A man opens a 1.14-m wide door by pushing on it with a force of 49.5 N directed perpendicular to its surface.

(a) What magnitude torque does he apply about an axis through the hinges if the force is applied at the center of the door?
N · m

(b) What magnitude torque does he apply at the edge farthest from the hinges?
N · m

To calculate the torque applied by the man, we need to know the distance between the point of application of the force and the axis of rotation. In this case, the axis of rotation is through the hinges of the door.

(a) When the force is applied at the center of the door, the distance between the point of application and the axis of rotation is half the width of the door, which is 1.14 m / 2 = 0.57 m.

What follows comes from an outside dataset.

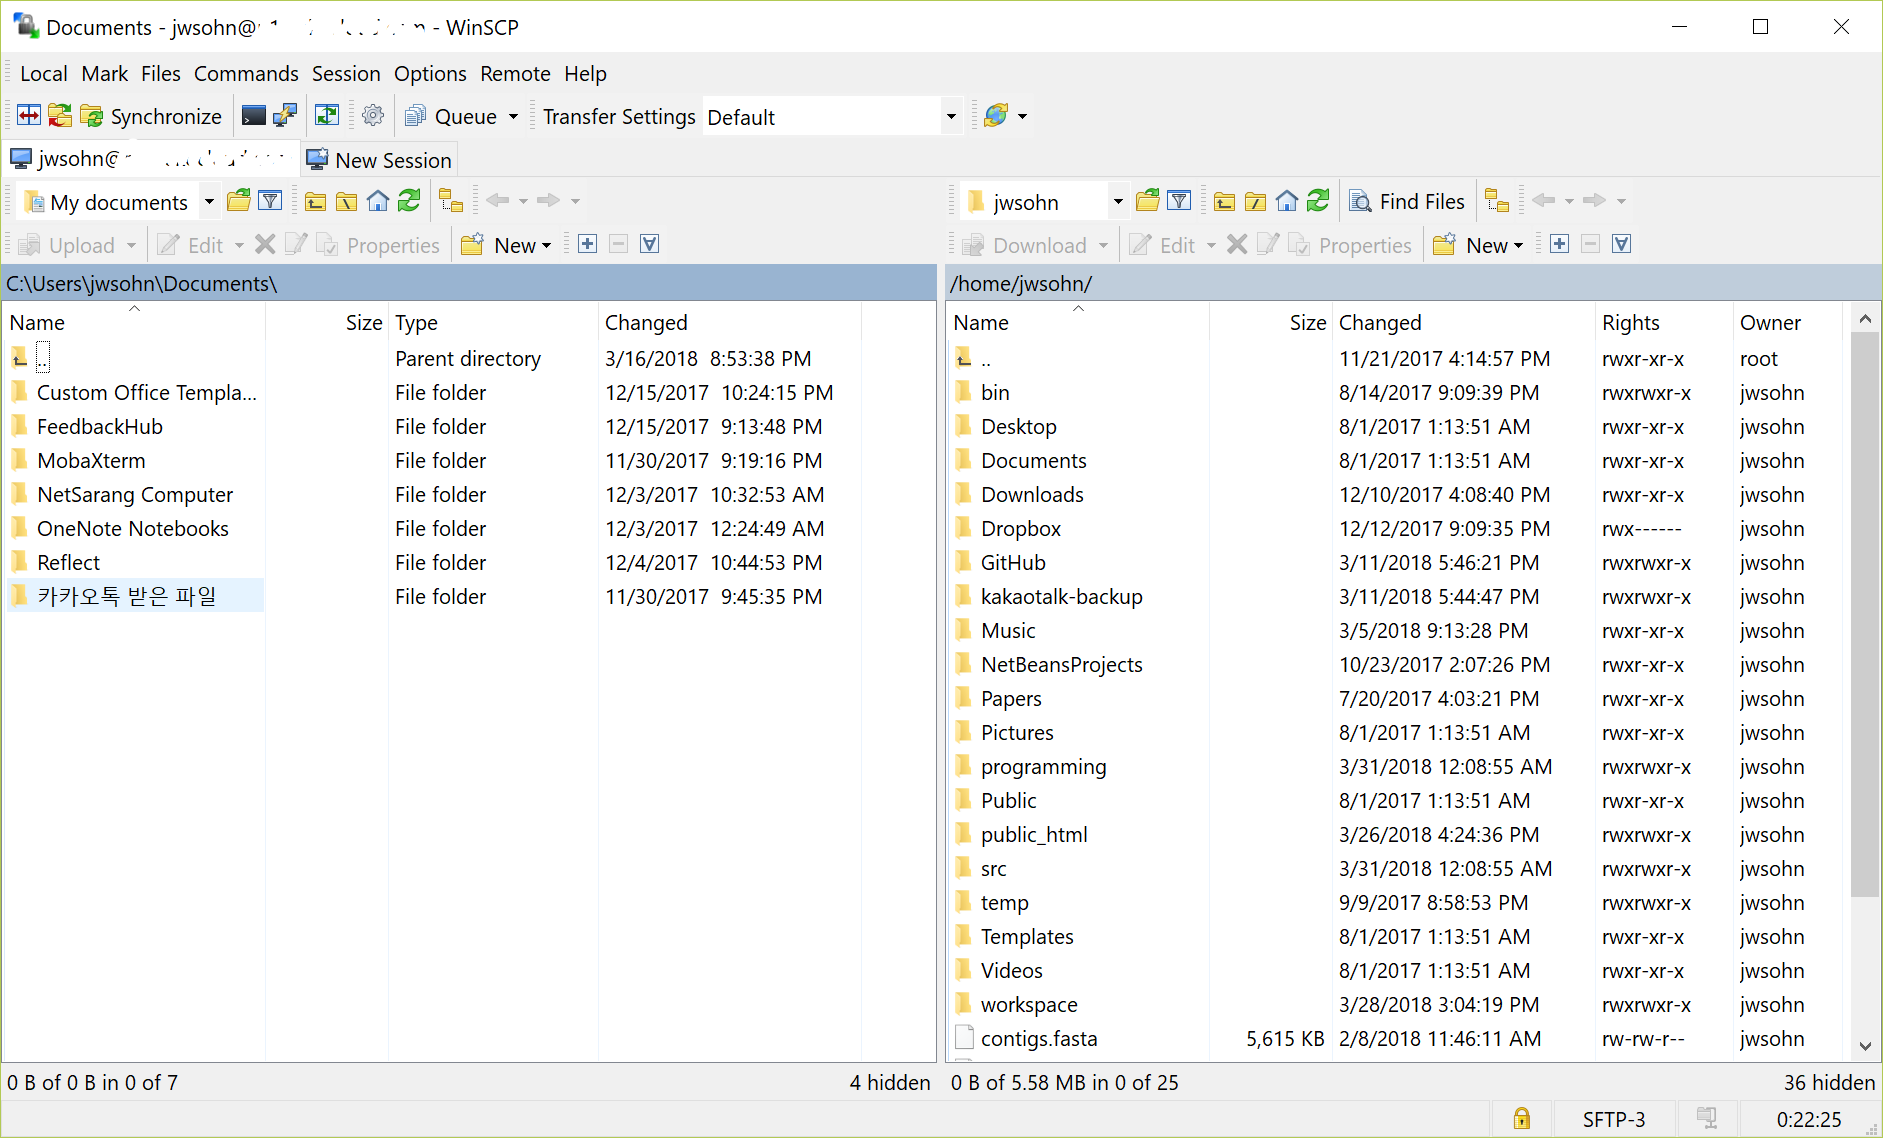
Task: Go to remote home directory icon
Action: [1287, 200]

Torque (τ) can be calculated using the formula:
τ = r * F * sin(θ)

Where:
- τ is the torque
- r is the distance between the point of application of the force and the axis of rotation
- F is the magnitude of the force
- θ is the angle between the force vector and the lever arm (which is perpendicular to the surface of the door in this case)

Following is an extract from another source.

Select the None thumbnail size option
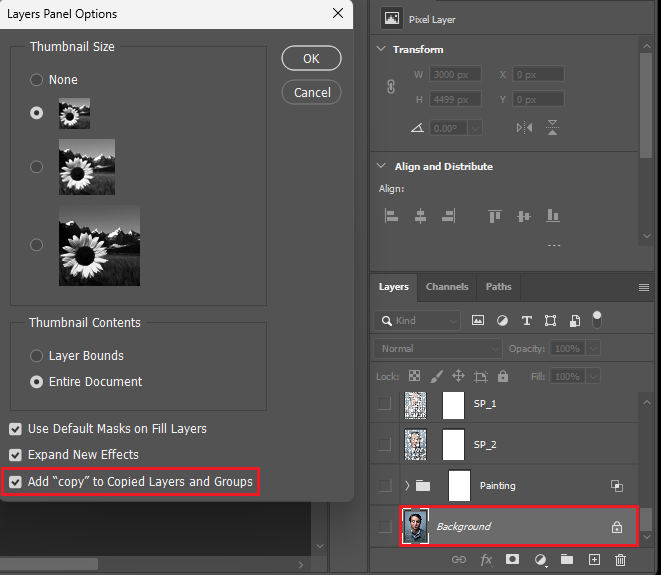The width and height of the screenshot is (661, 575). (37, 80)
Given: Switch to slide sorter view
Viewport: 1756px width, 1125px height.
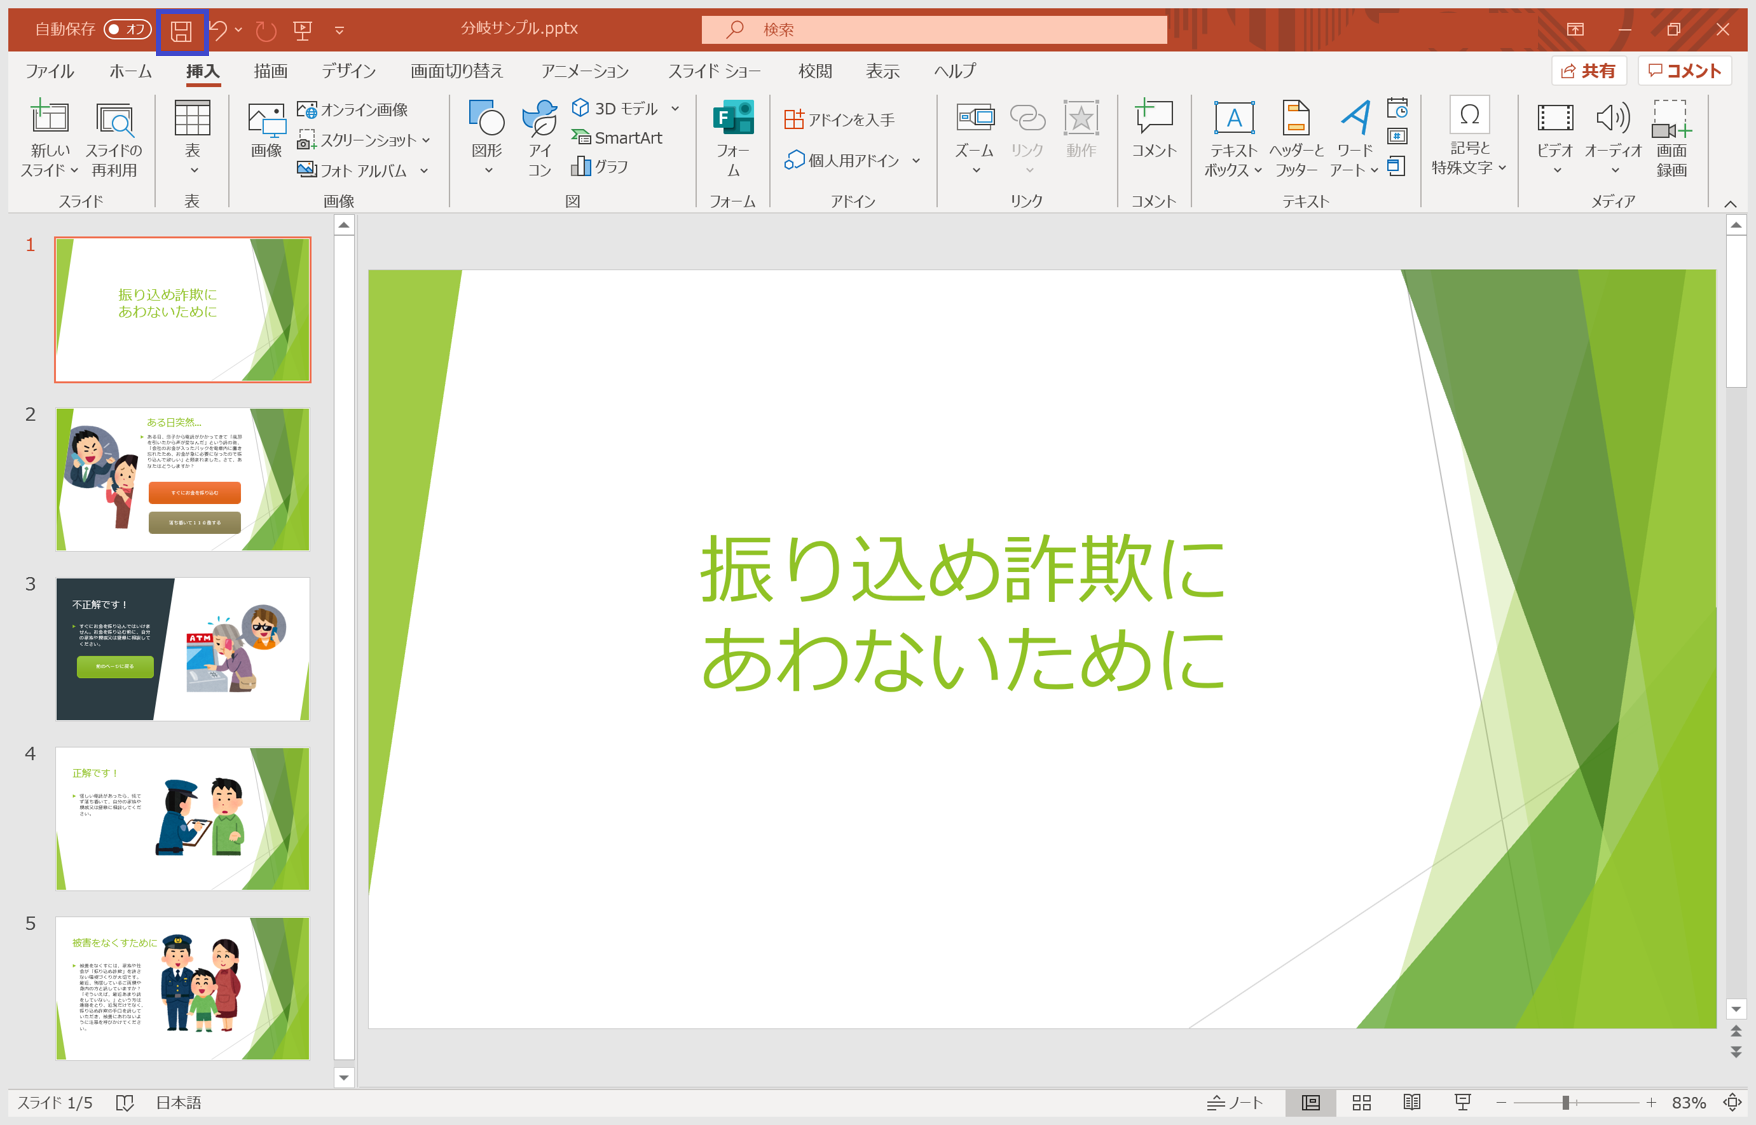Looking at the screenshot, I should [x=1361, y=1102].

Since the force is applied perpendicular to the surface of the door, θ = 90 degrees.

Plugging the values into the formula:
τ = 0.57 m * 49.5 N * sin(90 degrees)
τ = 0.57 m * 49.5 N * 1
τ = 28.215 N · m

Therefore, the magnitude of the torque applied at the center of the door is 28.215 N · m.

(b) When the force is applied at the edge farthest from the hinges, the distance between the point of application and the axis of rotation is the width of the door, which is 1.14 m.

Using the same formula as above, with the new value of the distance (r):
τ = 1.14 m * 49.5 N * sin(90 degrees)
τ = 1.14 m * 49.5 N * 1
τ = 55.83 N · m

Therefore, the magnitude of the torque applied at the edge farthest from the hinges is 55.83 N · m.